Exercise details – Give the data again exactly, stopping after the "Click the Add" line.

Dataset content –
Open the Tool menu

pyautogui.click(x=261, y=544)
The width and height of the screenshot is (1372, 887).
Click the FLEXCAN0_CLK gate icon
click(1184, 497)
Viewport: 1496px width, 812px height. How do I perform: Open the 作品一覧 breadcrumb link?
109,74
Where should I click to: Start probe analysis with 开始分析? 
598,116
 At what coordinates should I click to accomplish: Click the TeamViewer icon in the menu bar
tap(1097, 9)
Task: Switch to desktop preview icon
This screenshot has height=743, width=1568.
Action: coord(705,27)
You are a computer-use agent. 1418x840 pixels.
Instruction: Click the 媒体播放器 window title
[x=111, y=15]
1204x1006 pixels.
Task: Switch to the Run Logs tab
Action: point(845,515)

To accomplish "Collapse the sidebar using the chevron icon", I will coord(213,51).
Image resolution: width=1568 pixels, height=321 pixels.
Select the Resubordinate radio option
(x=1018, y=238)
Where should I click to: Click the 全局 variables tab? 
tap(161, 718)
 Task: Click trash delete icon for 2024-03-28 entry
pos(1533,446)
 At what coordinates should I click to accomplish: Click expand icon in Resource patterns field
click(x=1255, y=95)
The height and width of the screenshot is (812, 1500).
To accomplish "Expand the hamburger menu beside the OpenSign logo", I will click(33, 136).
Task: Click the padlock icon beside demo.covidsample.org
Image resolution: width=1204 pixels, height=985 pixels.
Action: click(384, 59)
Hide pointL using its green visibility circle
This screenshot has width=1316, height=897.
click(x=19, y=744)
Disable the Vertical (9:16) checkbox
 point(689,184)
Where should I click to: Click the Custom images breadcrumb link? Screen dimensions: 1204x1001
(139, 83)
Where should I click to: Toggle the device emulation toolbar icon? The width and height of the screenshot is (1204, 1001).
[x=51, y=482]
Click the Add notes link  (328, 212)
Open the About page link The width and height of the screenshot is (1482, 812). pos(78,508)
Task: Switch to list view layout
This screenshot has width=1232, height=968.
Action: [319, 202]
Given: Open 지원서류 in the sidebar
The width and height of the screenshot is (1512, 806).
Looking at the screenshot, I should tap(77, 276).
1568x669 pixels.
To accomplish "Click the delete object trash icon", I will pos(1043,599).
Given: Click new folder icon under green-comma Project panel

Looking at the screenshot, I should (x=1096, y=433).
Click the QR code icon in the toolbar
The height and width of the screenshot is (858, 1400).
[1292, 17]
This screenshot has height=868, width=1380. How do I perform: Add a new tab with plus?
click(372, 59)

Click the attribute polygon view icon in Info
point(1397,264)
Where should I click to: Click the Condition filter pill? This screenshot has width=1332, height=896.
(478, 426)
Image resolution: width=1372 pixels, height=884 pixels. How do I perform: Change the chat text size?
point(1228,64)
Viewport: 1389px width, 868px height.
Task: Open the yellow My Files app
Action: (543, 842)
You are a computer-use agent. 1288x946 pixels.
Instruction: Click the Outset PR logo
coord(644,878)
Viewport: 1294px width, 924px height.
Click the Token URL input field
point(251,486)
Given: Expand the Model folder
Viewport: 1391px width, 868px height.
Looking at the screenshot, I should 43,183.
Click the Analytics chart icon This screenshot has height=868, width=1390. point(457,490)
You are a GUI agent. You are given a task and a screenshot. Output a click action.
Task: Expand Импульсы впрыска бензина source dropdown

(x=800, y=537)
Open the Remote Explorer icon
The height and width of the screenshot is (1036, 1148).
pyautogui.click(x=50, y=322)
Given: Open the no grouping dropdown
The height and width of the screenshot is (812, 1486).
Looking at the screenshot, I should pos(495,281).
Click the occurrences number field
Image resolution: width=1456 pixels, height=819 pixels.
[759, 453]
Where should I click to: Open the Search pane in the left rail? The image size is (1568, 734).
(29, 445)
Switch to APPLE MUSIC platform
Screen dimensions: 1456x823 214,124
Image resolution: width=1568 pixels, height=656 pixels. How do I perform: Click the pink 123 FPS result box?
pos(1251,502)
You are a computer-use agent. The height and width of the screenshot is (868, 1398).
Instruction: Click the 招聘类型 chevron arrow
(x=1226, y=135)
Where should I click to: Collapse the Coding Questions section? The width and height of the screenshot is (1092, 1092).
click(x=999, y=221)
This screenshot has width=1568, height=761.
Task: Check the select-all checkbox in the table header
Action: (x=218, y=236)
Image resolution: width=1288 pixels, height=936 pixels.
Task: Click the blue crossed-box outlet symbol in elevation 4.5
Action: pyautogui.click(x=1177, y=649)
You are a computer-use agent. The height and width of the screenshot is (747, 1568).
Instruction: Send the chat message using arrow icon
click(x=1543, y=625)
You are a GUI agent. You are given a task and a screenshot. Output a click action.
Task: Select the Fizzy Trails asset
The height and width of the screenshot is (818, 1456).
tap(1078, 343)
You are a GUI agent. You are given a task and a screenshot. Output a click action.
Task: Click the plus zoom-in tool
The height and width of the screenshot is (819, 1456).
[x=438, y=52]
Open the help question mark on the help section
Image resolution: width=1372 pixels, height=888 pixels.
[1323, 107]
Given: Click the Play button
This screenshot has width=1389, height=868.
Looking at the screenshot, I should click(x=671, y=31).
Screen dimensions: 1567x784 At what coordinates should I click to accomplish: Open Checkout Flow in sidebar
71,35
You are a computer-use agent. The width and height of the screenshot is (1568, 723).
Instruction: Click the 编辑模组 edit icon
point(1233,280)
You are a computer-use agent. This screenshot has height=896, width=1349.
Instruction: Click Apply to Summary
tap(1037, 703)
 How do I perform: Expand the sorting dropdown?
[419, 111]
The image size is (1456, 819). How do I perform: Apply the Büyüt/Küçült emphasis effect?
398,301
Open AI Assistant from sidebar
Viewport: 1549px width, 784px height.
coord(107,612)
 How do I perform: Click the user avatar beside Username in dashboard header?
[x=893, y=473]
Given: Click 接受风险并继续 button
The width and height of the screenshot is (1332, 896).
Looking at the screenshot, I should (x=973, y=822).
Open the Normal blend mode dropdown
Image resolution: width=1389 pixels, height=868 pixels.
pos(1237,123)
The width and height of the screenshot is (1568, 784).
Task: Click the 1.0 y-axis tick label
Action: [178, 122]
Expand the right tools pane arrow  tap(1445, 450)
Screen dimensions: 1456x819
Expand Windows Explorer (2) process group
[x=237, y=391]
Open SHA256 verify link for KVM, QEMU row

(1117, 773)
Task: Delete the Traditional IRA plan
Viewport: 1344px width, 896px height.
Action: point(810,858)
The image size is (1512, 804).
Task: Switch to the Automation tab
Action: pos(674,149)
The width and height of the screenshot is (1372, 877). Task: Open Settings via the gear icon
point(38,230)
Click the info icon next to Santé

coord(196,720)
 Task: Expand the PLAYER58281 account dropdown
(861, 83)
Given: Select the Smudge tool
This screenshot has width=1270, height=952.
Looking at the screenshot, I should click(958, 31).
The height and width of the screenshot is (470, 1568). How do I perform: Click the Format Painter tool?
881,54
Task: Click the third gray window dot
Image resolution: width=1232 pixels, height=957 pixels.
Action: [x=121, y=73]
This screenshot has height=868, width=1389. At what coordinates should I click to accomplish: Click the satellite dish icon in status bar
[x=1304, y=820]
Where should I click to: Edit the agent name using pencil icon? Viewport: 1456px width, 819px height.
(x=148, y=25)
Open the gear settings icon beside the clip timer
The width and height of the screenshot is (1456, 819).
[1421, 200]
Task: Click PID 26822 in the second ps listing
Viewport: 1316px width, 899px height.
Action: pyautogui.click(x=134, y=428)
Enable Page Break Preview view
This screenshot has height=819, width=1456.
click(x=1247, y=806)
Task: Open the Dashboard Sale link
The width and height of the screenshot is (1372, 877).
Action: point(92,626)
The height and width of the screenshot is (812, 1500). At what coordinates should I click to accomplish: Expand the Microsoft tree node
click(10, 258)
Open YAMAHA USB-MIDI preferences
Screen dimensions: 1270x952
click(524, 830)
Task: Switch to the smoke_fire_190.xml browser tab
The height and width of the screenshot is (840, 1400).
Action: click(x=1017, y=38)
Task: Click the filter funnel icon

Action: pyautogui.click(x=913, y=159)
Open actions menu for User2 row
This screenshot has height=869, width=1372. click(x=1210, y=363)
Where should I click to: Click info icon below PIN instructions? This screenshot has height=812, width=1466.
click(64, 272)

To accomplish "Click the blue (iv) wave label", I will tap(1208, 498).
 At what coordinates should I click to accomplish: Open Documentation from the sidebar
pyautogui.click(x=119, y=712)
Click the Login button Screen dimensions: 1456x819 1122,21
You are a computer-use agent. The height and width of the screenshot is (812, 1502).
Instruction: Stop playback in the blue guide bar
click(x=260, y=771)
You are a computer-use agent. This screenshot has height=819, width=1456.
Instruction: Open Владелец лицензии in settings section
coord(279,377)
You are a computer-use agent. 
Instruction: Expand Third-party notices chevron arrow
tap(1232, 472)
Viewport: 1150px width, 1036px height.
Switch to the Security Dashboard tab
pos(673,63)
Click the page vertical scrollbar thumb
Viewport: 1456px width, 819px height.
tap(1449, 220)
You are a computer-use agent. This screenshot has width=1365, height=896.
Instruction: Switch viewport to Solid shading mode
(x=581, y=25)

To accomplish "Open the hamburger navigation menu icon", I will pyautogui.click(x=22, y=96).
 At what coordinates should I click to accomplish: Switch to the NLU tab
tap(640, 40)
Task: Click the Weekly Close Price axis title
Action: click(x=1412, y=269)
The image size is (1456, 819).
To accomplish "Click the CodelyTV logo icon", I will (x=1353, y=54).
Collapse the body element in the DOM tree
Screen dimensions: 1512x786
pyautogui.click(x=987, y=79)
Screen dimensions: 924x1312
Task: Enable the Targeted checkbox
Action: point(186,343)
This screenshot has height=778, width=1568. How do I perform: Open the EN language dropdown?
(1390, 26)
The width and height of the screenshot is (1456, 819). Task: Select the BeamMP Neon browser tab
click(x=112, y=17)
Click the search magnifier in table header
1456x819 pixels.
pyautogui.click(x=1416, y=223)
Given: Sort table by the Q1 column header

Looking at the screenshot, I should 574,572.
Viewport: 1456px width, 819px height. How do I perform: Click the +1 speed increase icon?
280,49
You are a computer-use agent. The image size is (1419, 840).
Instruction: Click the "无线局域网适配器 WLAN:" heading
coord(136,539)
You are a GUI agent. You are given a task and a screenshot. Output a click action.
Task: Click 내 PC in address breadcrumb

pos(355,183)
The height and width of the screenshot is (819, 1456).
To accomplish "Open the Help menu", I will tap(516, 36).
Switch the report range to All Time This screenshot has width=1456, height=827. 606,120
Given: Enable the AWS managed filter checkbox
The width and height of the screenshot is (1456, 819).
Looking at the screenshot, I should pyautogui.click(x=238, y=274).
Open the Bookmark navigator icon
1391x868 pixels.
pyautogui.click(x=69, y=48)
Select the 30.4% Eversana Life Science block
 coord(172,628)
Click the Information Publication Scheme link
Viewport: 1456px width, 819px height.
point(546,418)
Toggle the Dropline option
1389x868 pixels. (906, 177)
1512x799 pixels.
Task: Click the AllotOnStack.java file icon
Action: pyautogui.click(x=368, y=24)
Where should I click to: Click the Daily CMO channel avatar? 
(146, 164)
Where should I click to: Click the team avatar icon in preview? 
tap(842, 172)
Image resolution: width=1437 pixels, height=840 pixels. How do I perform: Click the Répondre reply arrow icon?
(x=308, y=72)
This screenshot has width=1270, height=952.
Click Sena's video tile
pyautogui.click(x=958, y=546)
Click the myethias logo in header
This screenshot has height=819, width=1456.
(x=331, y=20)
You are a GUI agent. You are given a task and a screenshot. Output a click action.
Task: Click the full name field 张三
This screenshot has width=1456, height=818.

Result for this exercise –
Open the Tool menu

pyautogui.click(x=261, y=544)
The width and height of the screenshot is (1372, 887).
Click the FLEXCAN0_CLK gate icon
click(1184, 497)
Viewport: 1496px width, 812px height. How do I perform: Open the 作品一覧 breadcrumb link?
109,74
Where should I click to: Start probe analysis with 开始分析? 
598,116
 At what coordinates should I click to accomplish: Click the TeamViewer icon in the menu bar
tap(1097, 9)
Task: Switch to desktop preview icon
This screenshot has height=743, width=1568.
Action: coord(705,27)
You are a computer-use agent. 1418x840 pixels.
Instruction: Click the 媒体播放器 window title
[x=111, y=15]
1204x1006 pixels.
Task: Switch to the Run Logs tab
Action: point(845,515)

To accomplish "Collapse the sidebar using the chevron icon", I will coord(213,51).
Image resolution: width=1568 pixels, height=321 pixels.
Select the Resubordinate radio option
(x=1018, y=238)
Where should I click to: Click the 全局 variables tab? 
tap(161, 718)
 Task: Click trash delete icon for 2024-03-28 entry
pos(1533,446)
 At what coordinates should I click to accomplish: Click expand icon in Resource patterns field
click(x=1255, y=95)
The height and width of the screenshot is (812, 1500).
To accomplish "Expand the hamburger menu beside the OpenSign logo", I will click(33, 136).
Task: Click the padlock icon beside demo.covidsample.org
Image resolution: width=1204 pixels, height=985 pixels.
Action: click(384, 59)
Hide pointL using its green visibility circle
This screenshot has width=1316, height=897.
click(x=19, y=744)
Disable the Vertical (9:16) checkbox
 point(689,184)
Where should I click to: Click the Custom images breadcrumb link? Screen dimensions: 1204x1001
(139, 83)
Where should I click to: Toggle the device emulation toolbar icon? The width and height of the screenshot is (1204, 1001).
[x=51, y=482]
Click the Add notes link  (328, 212)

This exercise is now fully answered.